What will it take to close the gender savings gap?
It won’t be quick or easy to bridge the savings gap, but it’ll be well worthwhile.
“Closing the gender savings gap could help women retire with more confidence, choice and better retirement outcomes. But this requires structural changes that address the root causes of financial inequality across society, on the part of employers and at an individual level,” said Picardo.
“It’s about empowering women to experience true choice and autonomy in their personal and professional lives,” Greeff added.
How to boost your monthly savings
To improve your own financial wellness, the experts shared their tips to increase your monthly savings
1. Make a financial plan.
Take time to understand your income and expenses, and identify any surplus that can be set aside for longer-term investments.
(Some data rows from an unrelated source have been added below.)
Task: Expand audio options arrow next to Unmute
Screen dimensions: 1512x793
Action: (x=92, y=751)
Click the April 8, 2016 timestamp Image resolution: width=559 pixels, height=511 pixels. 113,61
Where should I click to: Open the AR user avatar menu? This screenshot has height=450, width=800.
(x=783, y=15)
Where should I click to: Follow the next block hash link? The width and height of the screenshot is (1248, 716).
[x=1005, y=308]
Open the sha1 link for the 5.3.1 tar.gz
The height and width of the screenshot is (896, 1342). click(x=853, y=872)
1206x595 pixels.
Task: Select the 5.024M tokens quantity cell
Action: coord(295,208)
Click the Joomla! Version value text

A financial adviser can help you map out your goals and review your plan regularly.
2. Pay yourself first. Always.
This shows intent and dedication to your financial journey. It’s a powerful habit to cultivate early on.
3. Make the most of tax allowances.
Use tax-efficient wrappers like ISAs and pensions to maximise your savings.
4. Know your worth and negotiate your salary.
The more you earn, the more you are likely to be able to save and invest. Take time to research salary benchmarks for your role, skills, and industry. Go into salary reviews prepared to negotiate based on your market value. Confidence is key — don’t undersell yourself.
5. Increase your pension contributions by just 1% and maximise employer pension contributions.
Even a small increase can make a difference over time and the power of compound interest means the earlier and more you save, the more your money will grow. While employers are required to pay a minimum of 3% into your workplace pension, some may be willing to pay more or even offer matched contributions.
6. Automate your savings through roundup or standing orders.
Most digital banking apps now offer some form of automatic saving features that round up your everyday purchases to the nearest whole amount. This allows you to funnel any spare change into a savings account without having to take any additional actions.
7. Invest what funds you won’t need for five years.
Investing isn’t all-or-nothing – You can choose investment options that match your risk comfort level and time horizons. Generally, longer time frames allow for higher risk investments, as you have more time to potentially ride out market fluctuations.
Even taking small steps towards your own financial future will have an impact on narrowing the savings gap, as well as empower more women to experience financial independence.
“Closing the gender savings gap would enable women to have the same financial opportunities, security and independence as men, creating a more equitable future for all,” Picardo said.
Disclaimer: When investing your capital is at risk.